Psychologists (Psychology Today 2013) have found that handwriting requires you to use more of your motor skills, and activates a series of links in your brain called the “reading circuit.” In an Indiana University study, (James, K.H. and Engelhardt, L. 2013) researchers conducted brain scans five year olds after receiving letter-learning instruction, in the children who practiced using handwriting the brain activity was far more enhanced and “adult-like” than in those who simply looked at letters.

“The brain’s “reading circuit” of linked regions that are activated during reading was activated during hand writing, but not during typing. This lab has also demonstrated that writing letters in meaningful context, as opposed to just writing them as drawing objects, produced much more robust activation of many areas in both hemispheres.”

  1. It is the best way to learn

One of the most effective ways to study and retain new information is to rewrite your notes by hand. That’s because putting ink to paper stimulates a part of the brain called the Reticular Activating System, or the RAS. According to Lifehacker, “The RAS acts as a filter for everything your brain needs to process, giving more importance to the stuff that you’re actively focusing on that moment — something that the physical act of writing brings to the forefront.” (Chris Gayomali, Mental Floss Website, 2015)

Taking notes on a laptop may be a lot faster — but research proves that those who take notes by hand actually remember more of the information than those who don’t.

Writing forces you to slow down, which is an excellent thing for our memory and brain function. Psychologist, Virginia Berninger from The University of Washington studied children in primary school and told the New York Times: “With handwriting, the very act of putting it down forces you to focus on what’s important.”

Citing a study published in Developmental Neuropsychology, the Times reported: “printing, cursive writing, and typing on a keyboard are all associated with distinct and separate brain patterns… When the children composed text by hand, they not only consistently produced more words more quickly than they did on a keyboard, but expressed more ideas.”

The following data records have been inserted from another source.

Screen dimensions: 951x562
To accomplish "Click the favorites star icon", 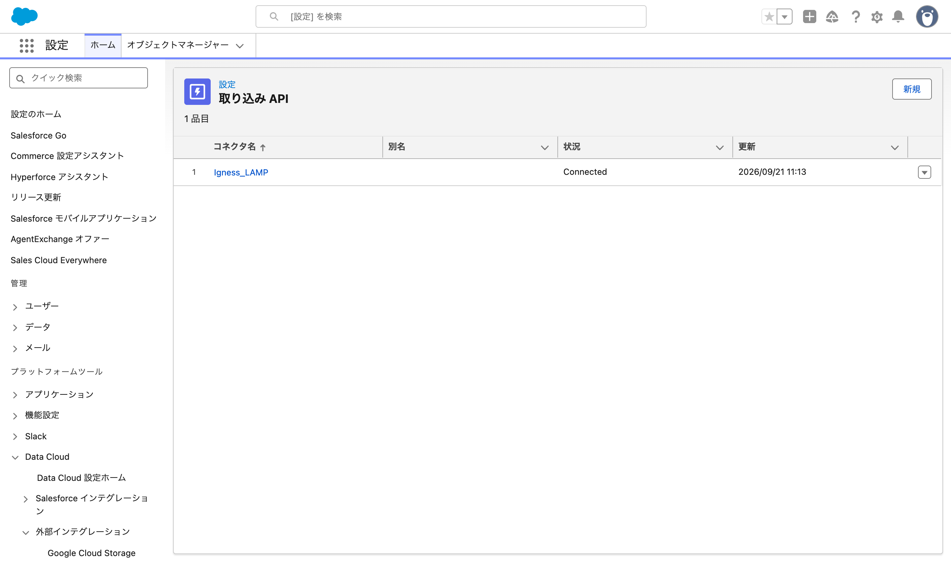I will 769,17.
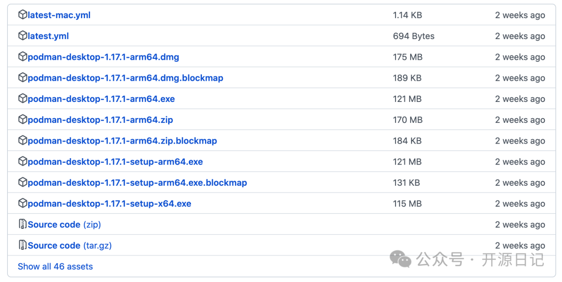Click the zip file icon beside Source code (zip)
Viewport: 562px width, 282px height.
[x=22, y=225]
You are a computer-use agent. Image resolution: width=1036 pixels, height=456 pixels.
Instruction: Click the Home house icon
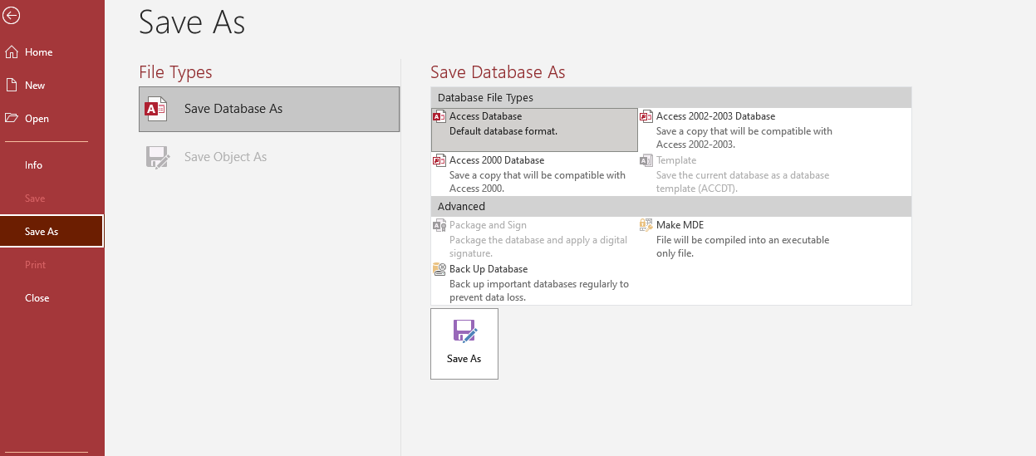(x=12, y=52)
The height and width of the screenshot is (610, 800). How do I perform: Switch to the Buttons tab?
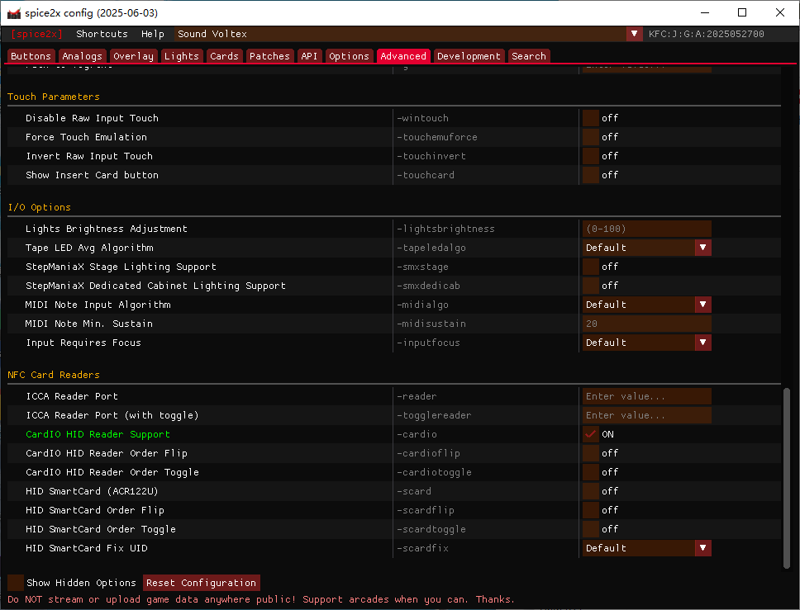coord(31,56)
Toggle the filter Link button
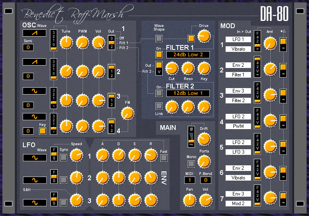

  1. It keeps your brain sharp as you get older

Writing longhand is a workout. No, not necessarily for your wrist, but for your brain. According to The Wall Street Journal, some physicians claim the act of writing—which engages your motor-skills, memory, and more — is good cognitive exercise for baby boomers to keep their minds sharp as they get older (Mental Floss, 2015).

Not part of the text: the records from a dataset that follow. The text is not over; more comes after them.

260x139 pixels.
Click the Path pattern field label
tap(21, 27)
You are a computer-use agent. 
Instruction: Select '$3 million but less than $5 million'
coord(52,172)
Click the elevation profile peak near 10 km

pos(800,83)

  1. Writing by hand can also calm the mind and ease depression and anxiety

An article by Little Things, interviewed graphologist and handwriting expert Dr. Marc Seifer, “Jotting down a sentence like, ‘I will be more peaceful’ at least 20 times per day can actually have an impact, especially on those with attention deficit disorder.”

What I know to be true is that writing therapy by using handwriting releases your sadness, anger, worry, anxiety, unforgiveness and many other areas more effectively than with a computer or the typing process. This physical act can have a calming influence as well on your mind. J Hand writing allows you to connect in a greater way to the words expressed, your emotions and memories then it provides greater healing as I have stated above.

Unleashes Creativity

Since writing puts to work more parts of your mind than typing, it encourages more creativity. There are also subtle aspects of writing by hand that are more artistic than typing because each person’s handwriting is completely their own.

Enhances Focus

If you need to tame your short attention span, writing by hand will help keep you focused.

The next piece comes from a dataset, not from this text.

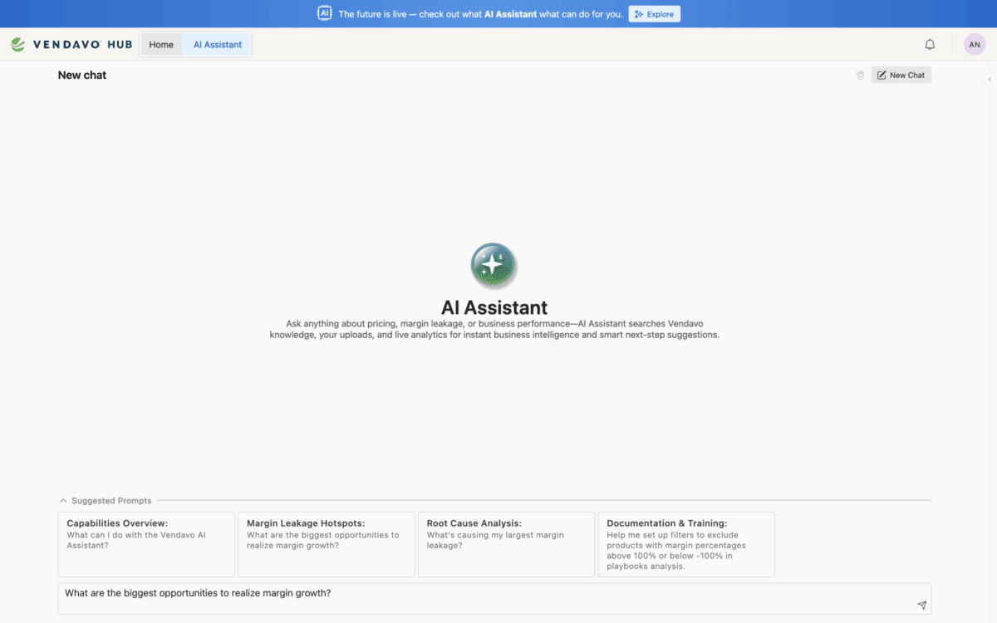The width and height of the screenshot is (997, 623).
Task: Click the AI chip icon in the banner
Action: coord(324,13)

Overall, the consensus is handwriting is better on many levels. In writing therapy use handwriting, for other tasks that you need to type, that’s fine. But for writing therapy it is very important to use a pen I believe, unless you had a disability and then typing would be okay.

Anyway, I hope this has helped answer the question! Go well and go forth write down your feelings by hand with pen, pencil, marker, or colourful pen, whatever you wish. Go well!